● Instructions for the task
Send back the listing, word for word.

● Input records
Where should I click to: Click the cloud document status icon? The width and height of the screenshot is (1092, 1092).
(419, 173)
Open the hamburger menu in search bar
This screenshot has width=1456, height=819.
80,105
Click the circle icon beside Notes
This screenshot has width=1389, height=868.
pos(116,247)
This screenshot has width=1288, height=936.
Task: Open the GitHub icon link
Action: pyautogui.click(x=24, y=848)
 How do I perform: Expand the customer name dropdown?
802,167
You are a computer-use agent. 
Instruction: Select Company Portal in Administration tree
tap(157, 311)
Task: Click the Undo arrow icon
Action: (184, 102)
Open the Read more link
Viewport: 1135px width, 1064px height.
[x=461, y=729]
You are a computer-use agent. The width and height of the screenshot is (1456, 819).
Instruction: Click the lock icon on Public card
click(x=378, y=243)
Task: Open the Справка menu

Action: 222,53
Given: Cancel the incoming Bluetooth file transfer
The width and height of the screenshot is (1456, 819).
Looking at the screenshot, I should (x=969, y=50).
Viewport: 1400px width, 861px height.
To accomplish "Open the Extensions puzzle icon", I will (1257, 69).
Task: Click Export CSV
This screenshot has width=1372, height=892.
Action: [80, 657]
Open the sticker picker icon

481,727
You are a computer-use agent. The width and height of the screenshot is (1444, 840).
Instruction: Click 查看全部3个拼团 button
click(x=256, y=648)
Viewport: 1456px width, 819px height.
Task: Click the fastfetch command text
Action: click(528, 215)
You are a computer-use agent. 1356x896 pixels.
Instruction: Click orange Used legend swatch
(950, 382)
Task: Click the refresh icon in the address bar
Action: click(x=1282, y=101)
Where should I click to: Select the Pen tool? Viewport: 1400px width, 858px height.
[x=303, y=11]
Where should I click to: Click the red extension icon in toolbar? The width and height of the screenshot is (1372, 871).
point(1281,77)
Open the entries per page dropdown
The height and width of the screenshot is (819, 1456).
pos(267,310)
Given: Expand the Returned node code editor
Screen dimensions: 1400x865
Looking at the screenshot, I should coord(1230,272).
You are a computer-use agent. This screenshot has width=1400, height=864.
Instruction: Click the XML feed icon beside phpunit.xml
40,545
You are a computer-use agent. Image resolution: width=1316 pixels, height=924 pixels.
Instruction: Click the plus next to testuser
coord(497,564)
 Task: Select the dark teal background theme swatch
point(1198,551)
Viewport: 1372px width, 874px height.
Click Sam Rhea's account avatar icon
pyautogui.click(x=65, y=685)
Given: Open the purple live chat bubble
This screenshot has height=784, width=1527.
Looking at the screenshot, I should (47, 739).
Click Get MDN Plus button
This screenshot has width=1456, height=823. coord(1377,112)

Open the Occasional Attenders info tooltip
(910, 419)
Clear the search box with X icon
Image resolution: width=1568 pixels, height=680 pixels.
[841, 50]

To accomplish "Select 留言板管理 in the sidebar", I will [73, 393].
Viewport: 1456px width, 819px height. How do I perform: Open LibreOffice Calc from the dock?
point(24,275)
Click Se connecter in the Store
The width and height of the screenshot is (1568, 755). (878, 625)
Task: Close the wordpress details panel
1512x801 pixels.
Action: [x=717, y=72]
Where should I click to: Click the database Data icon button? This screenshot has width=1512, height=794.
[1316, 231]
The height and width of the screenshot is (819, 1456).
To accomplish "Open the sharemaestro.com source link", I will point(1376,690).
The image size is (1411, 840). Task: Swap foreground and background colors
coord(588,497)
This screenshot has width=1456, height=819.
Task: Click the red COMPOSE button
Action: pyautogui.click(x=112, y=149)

● Exercise answer
Where should I click to: Click the cloud document status icon? The width and height of the screenshot is (1092, 1092).
(419, 173)
Open the hamburger menu in search bar
This screenshot has width=1456, height=819.
80,105
Click the circle icon beside Notes
This screenshot has width=1389, height=868.
pos(116,247)
This screenshot has width=1288, height=936.
Task: Open the GitHub icon link
Action: pyautogui.click(x=24, y=848)
 How do I perform: Expand the customer name dropdown?
802,167
You are a computer-use agent. 
Instruction: Select Company Portal in Administration tree
tap(157, 311)
Task: Click the Undo arrow icon
Action: (184, 102)
Open the Read more link
Viewport: 1135px width, 1064px height.
[x=461, y=729]
You are a computer-use agent. The width and height of the screenshot is (1456, 819).
Instruction: Click the lock icon on Public card
click(x=378, y=243)
Task: Open the Справка menu

Action: 222,53
Given: Cancel the incoming Bluetooth file transfer
The width and height of the screenshot is (1456, 819).
Looking at the screenshot, I should (x=969, y=50).
Viewport: 1400px width, 861px height.
To accomplish "Open the Extensions puzzle icon", I will (1257, 69).
Task: Click Export CSV
This screenshot has width=1372, height=892.
Action: [80, 657]
Open the sticker picker icon

481,727
You are a computer-use agent. The width and height of the screenshot is (1444, 840).
Instruction: Click 查看全部3个拼团 button
click(x=256, y=648)
Viewport: 1456px width, 819px height.
Task: Click the fastfetch command text
Action: click(528, 215)
You are a computer-use agent. 1356x896 pixels.
Instruction: Click orange Used legend swatch
(950, 382)
Task: Click the refresh icon in the address bar
Action: click(x=1282, y=101)
Where should I click to: Select the Pen tool? Viewport: 1400px width, 858px height.
[x=303, y=11]
Where should I click to: Click the red extension icon in toolbar? The width and height of the screenshot is (1372, 871).
point(1281,77)
Open the entries per page dropdown
The height and width of the screenshot is (819, 1456).
pos(267,310)
Given: Expand the Returned node code editor
Screen dimensions: 1400x865
Looking at the screenshot, I should coord(1230,272).
You are a computer-use agent. This screenshot has width=1400, height=864.
Instruction: Click the XML feed icon beside phpunit.xml
40,545
You are a computer-use agent. Image resolution: width=1316 pixels, height=924 pixels.
Instruction: Click the plus next to testuser
coord(497,564)
 Task: Select the dark teal background theme swatch
point(1198,551)
Viewport: 1372px width, 874px height.
Click Sam Rhea's account avatar icon
pyautogui.click(x=65, y=685)
Given: Open the purple live chat bubble
This screenshot has height=784, width=1527.
Looking at the screenshot, I should (47, 739).
Click Get MDN Plus button
This screenshot has width=1456, height=823. coord(1377,112)

Open the Occasional Attenders info tooltip
(910, 419)
Clear the search box with X icon
Image resolution: width=1568 pixels, height=680 pixels.
[841, 50]

To accomplish "Select 留言板管理 in the sidebar", I will [73, 393].
Viewport: 1456px width, 819px height. How do I perform: Open LibreOffice Calc from the dock?
point(24,275)
Click Se connecter in the Store
The width and height of the screenshot is (1568, 755). (878, 625)
Task: Close the wordpress details panel
1512x801 pixels.
Action: [x=717, y=72]
Where should I click to: Click the database Data icon button? This screenshot has width=1512, height=794.
[1316, 231]
The height and width of the screenshot is (819, 1456).
To accomplish "Open the sharemaestro.com source link", I will point(1376,690).
The image size is (1411, 840). Task: Swap foreground and background colors
coord(588,497)
This screenshot has width=1456, height=819.
Task: Click the red COMPOSE button
Action: pyautogui.click(x=112, y=149)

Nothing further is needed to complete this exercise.